I remember sitting in a second year class at business school call Acquisitions of Closely Held Enterprises. The guest speaker was an expert in leveraged buyouts (LBOs). He stood at the whiteboard and wrote something on the board that went like this:
BUY COMPANY AT 2.5x FCF.
20% EQUITY, 80% DEBT
SERVICE DEBT IN 4 YEARS
SELL COMPANY FOR 2.5x FCF
ROI = ?
The answer was 400% return on investment. After all, you’re letting the bank put in 80% of the investment, and once you take the bank out of the equation, it’s all yours. Gravy. Easy money. This speaker had done it several times. Buy company. Leverage to hilt. Service debt. Sell company. Lather, rinse, repeat. Ah, the magic of math. It makes everything sound so easy.
As I drove to the bank to pull out money from our joint savings account to cover payroll and to cover the payment on our tapped out line of credit, I remembered that guy and his @#!&$ equation on the white board. I was waking up in the middle of the night wondering what we’d have to do to keep going and if we really would be able to service the debt with our receivables (note: don’t borrow against yourself unless you have the receivables to cover it).
When everything goes to plan, leverage can be your friend, as other people’s money (OPM) allows you much greater financial reach. When you use OPM, you can buy things that you might not otherwise have been able to do. When you’re using OPM to buy an appreciating asset, then the leverage works out in your favor.
But no one in business school wants to talk about the other side of the coin. They don’t talk about what goes wrong in leverage. Let me cover a few of the downsides of leverage.
You’re personally signed for the loan. No bank is going to take a green-behind-the-ears entrepreneur on his word and loan him a bunch of money only using the EIN or the DUNS for creditworthiness. No. You are going to personally guarantee that loan, and if you don’t pay it back, they’re coming after all of your assets. Hope you’re ready for it.

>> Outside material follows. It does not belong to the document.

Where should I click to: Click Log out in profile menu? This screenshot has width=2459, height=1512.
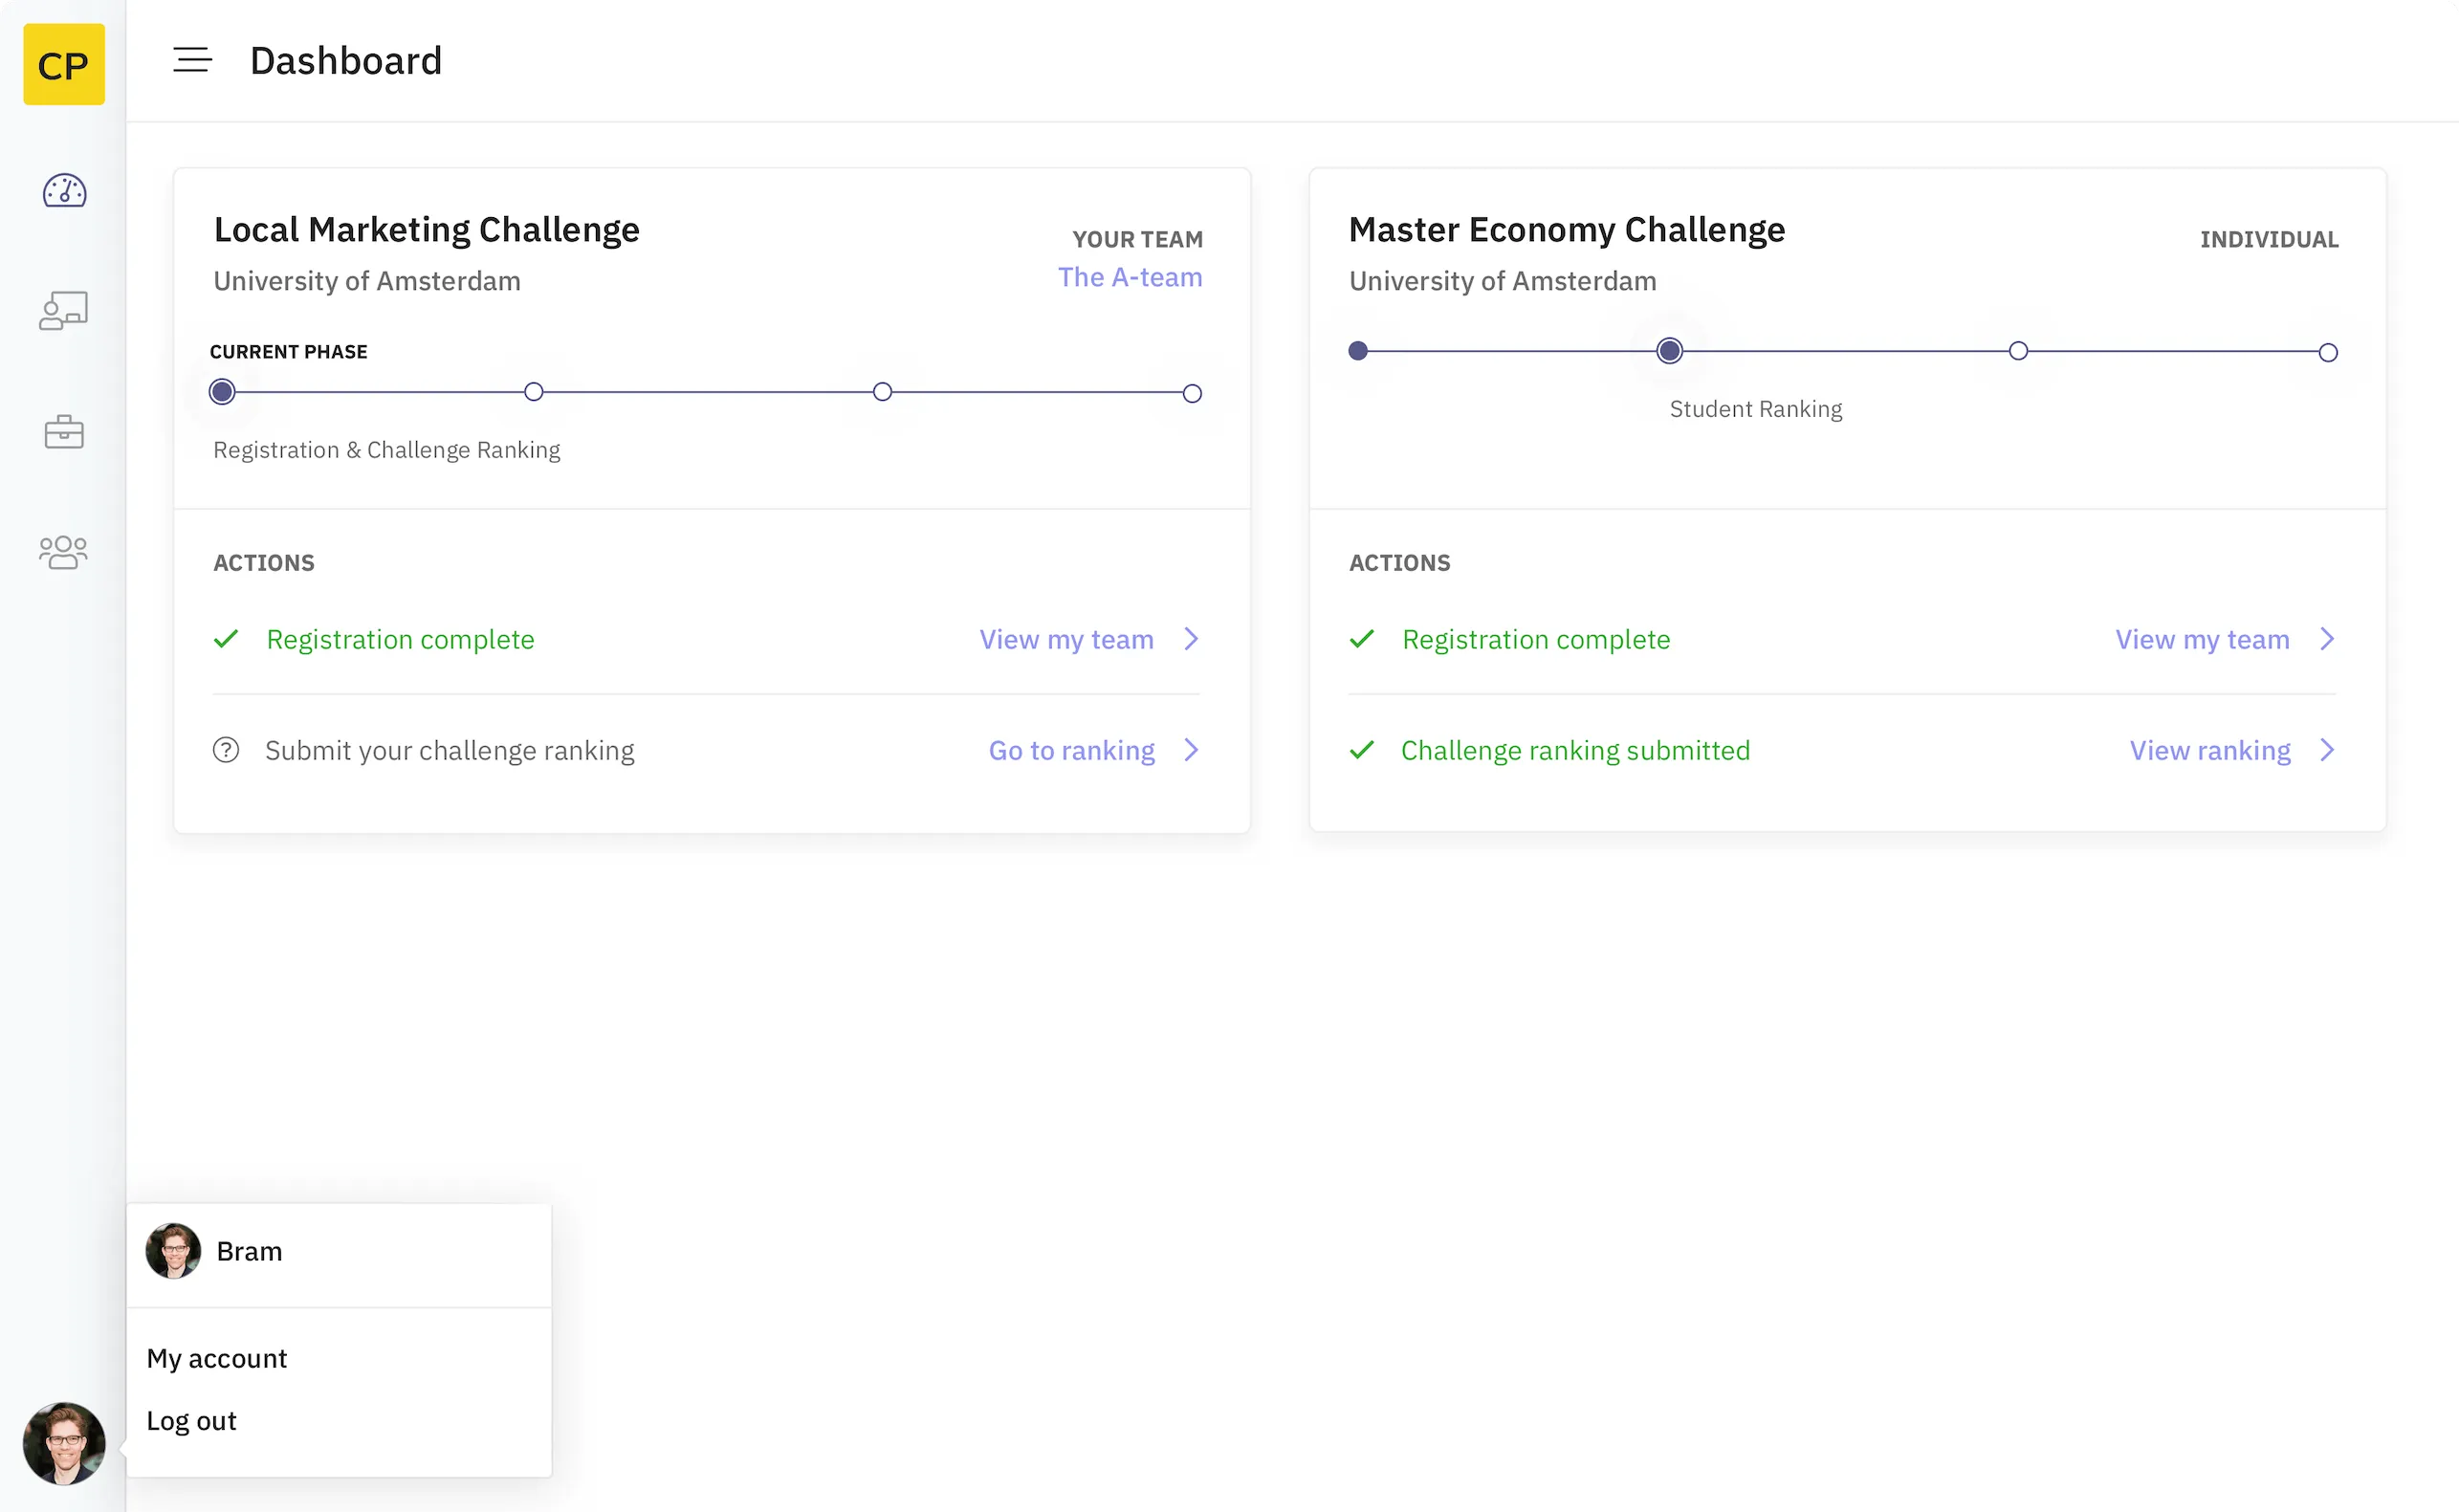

Leverage allows you to be sloppy. Because you have extra cash that you didn’t generate somehow, you’re sloppy with it.
Few people have rigorous discipline to streamline the organization to knock out the debt. Instead, they do like we did, and pay the minimum payments and occasionally pay when there’s extra and nothing “better” to spend the money on. Our line of credit hung around needlessly for years. We treated it like a pet that we didn’t want to get rid of.
The depletion of your free cash flow means that you can’t reinvest or give more to your employees. Instead of investing in incremental marketing to drive more revenues or paying more in bonuses, we were servicing debt.
Debt makes dissolution more complicated. If you have to shut down shop, you can’t just wish away that debt. The bank is a vendor, and they’re in first position. The debt also might make you try to hang on when you should have given up, causing a vicious cycle.
Debt creates a psychic cost on the signatories. Even if you’re confident it will be paid off, you’ve created a tumor in the back of your brain that doesn’t go away until the last payment is made. It affects your decision-making. You always have to keep debt servicing foremost in mind, or the bank will help you to do so. It changes how you do business.
Start out from day one with no debt, and your company will run much more smoothly. If you’re buying an existing business, structure an owner finance deal with the profits of the company, or a percentage of the revenues if your margins are high enough.
The math might work for leverage, but math never accounts for stress and worry.